Due to their ease of control, operation and superior efficiency, AP pumps are typically configured for parallel installation to achieve the desired capacity efficiently, thus enhancing plant flexibility and availability. This setup offers the additional advantage of low voltage in both motors and variable frequency drives (VFDs).

In this modular setup with AP pumps installed in parallel, VFDs could be installed in just one or two pumps to regulate any system variations while the remaining pumps operate directly online (DOL), thereby reducing efficiency losses and VFD capital expenditures.

Field Experience: Maximizing Efficiency, Uptime & Space

A Spain-based engineering company specializing in reverse osmosis water treatment solutions was building a seawater reverse osmosis (SWRO) system for a large well-boat in Norway that needed to delouse salmon with freshwater treatments. There were three primary requirements for the desalination plant:

  1. Provide 5,000 m3 per day while maximizing the boat’s limited space.

  2. Ensure the highest energy efficiency to maximize their users’ return on investment.

  3. Ensure the best equipment availability, quick maintenance and system reliability to mitigate the risks of sea lice infestation and amoebic gill disease.

To meet these challenges, the company designed a two-train SWRO plant. Each 2,500 m3 train is equipped with two parallel installed high-pressure axial piston pumps and two parallel installed active isobaric ERDs, each connected to a VFD.

These components are particularly well suited for uptime requirements and situations where space is limited.
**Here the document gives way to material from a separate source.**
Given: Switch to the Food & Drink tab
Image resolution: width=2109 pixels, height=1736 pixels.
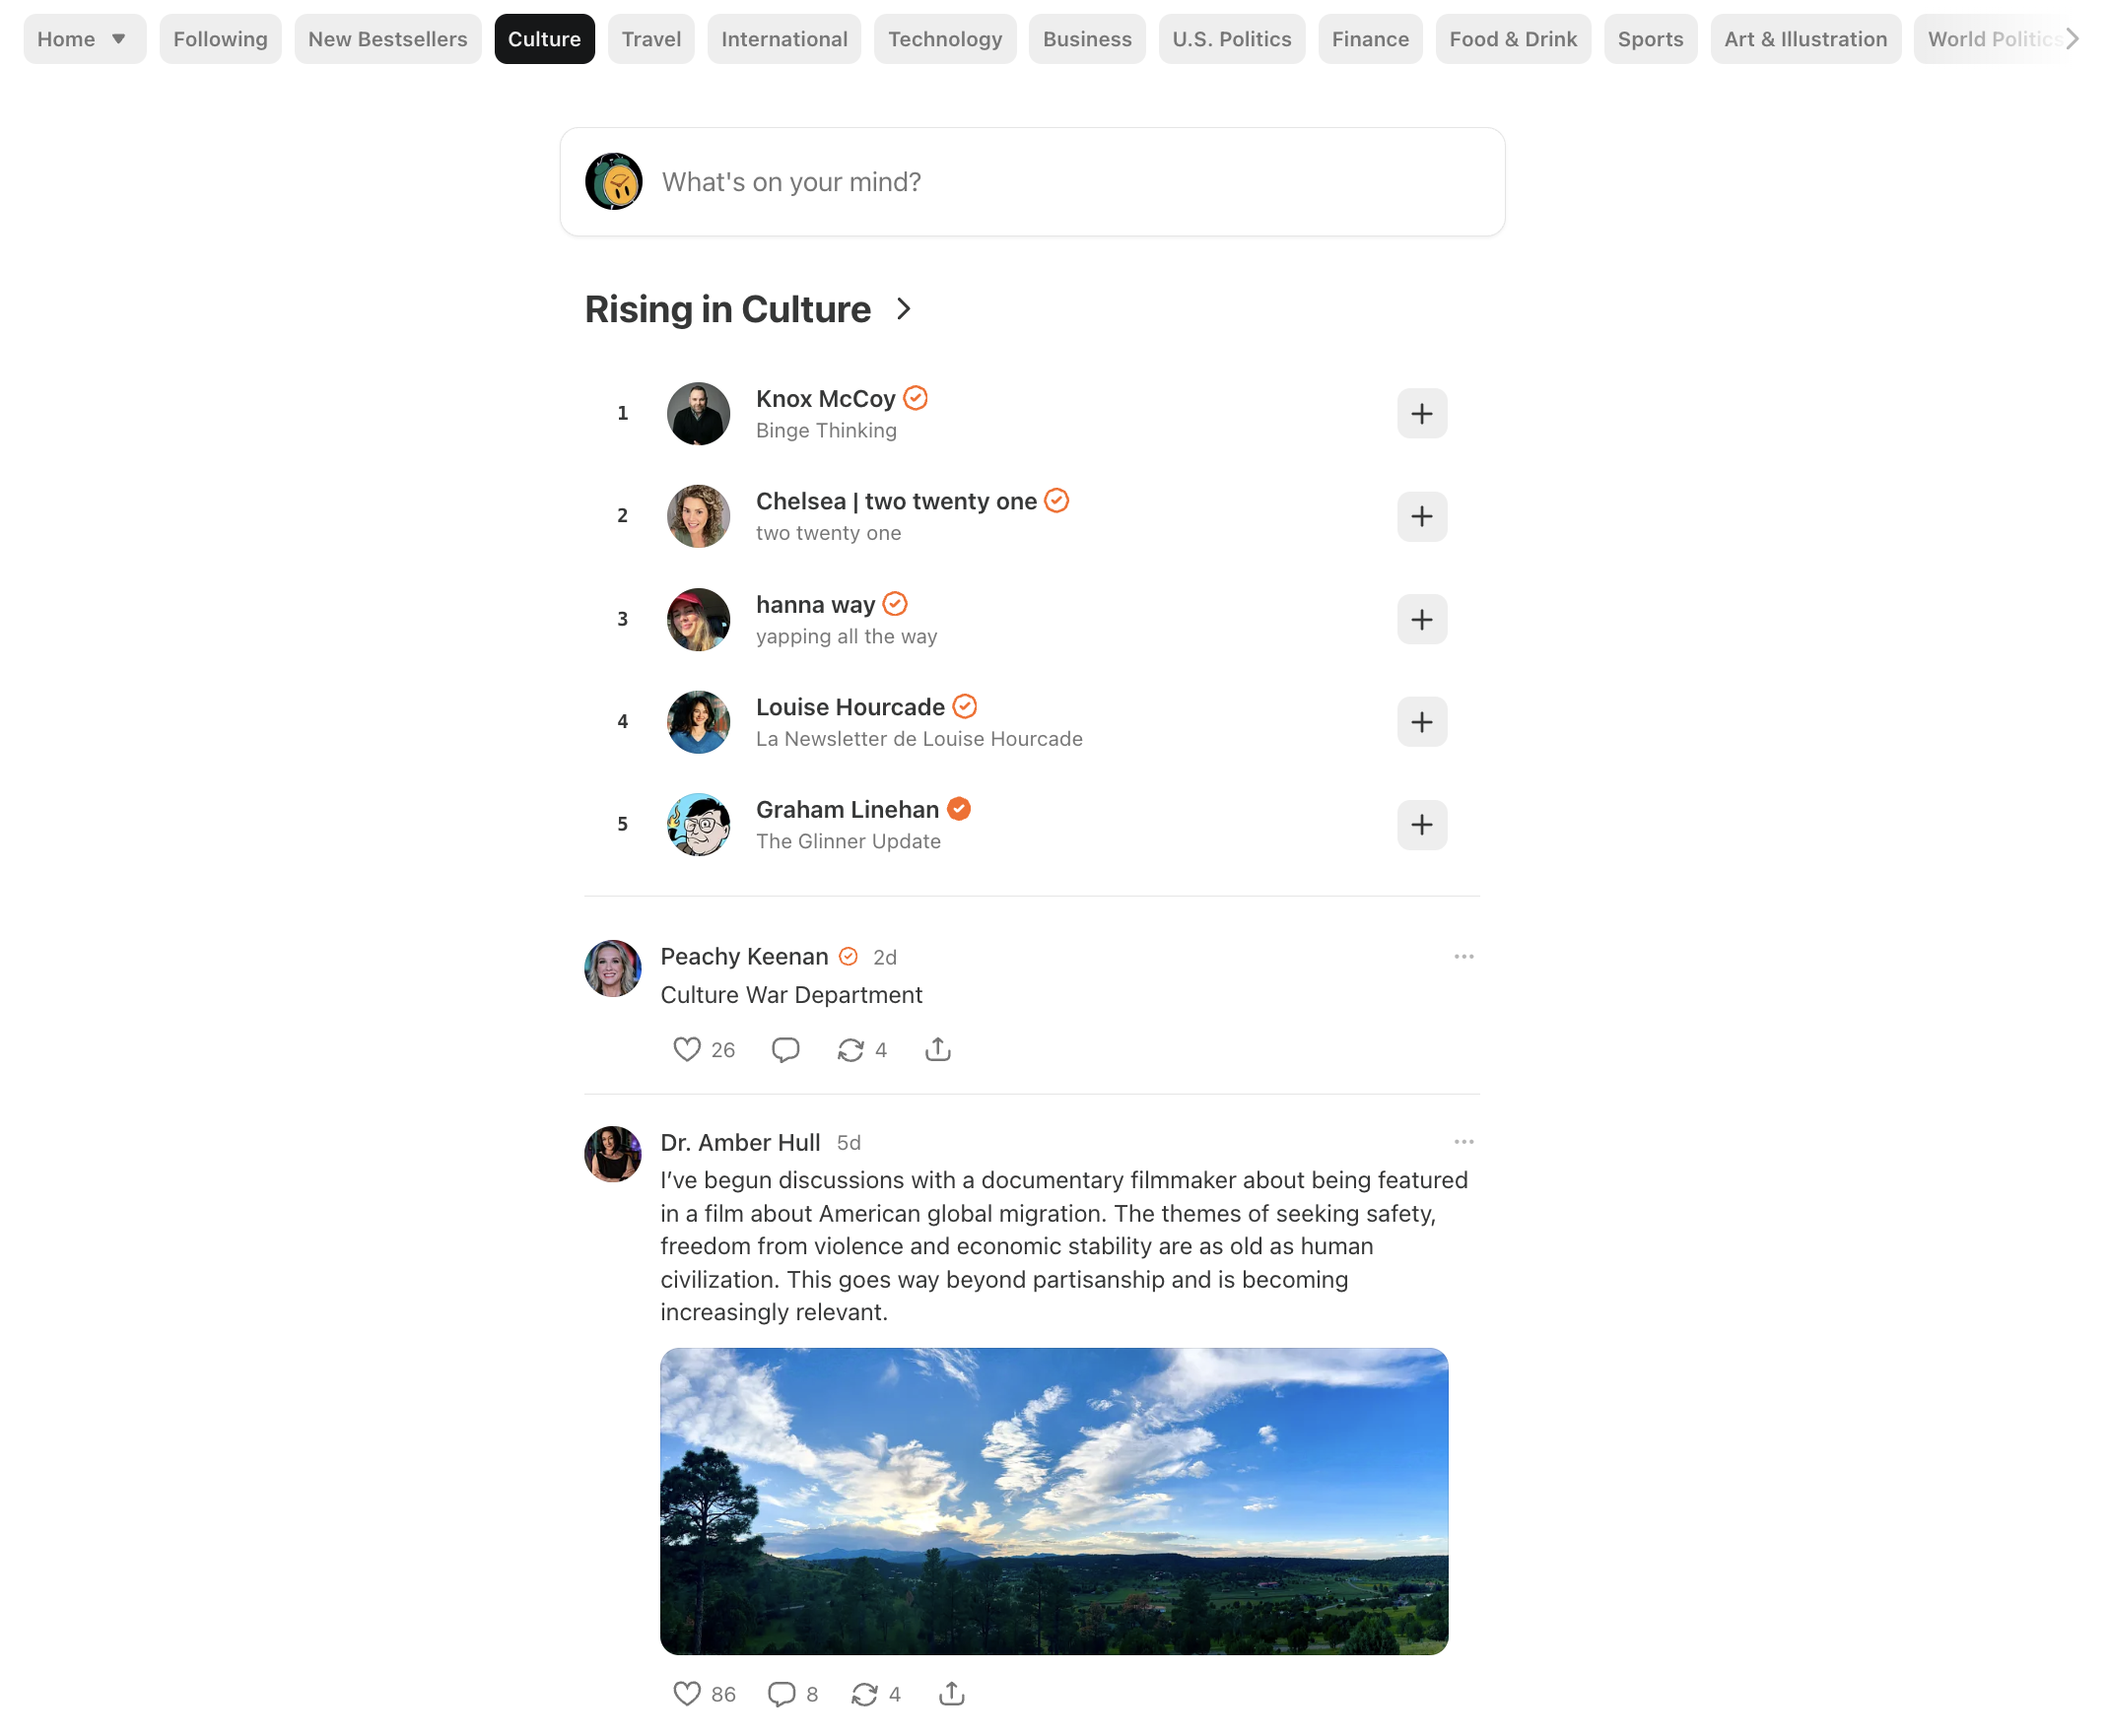Looking at the screenshot, I should 1512,39.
The ultra-compact design of the AP pumps allows for on-site maintenance, while the active ERDs’ three-in-one design combines an isobaric pressure exchanger, booster pump and motor for extremely compact energy recovery.

The general manager of the company highlighted that the combination of AP pumps and active ERDs was crucial in meeting the client’s goals for the desalination plant. This solution offers reliable, low-energy consumption with minimal maintenance, and delivers high production capacity in a compact design.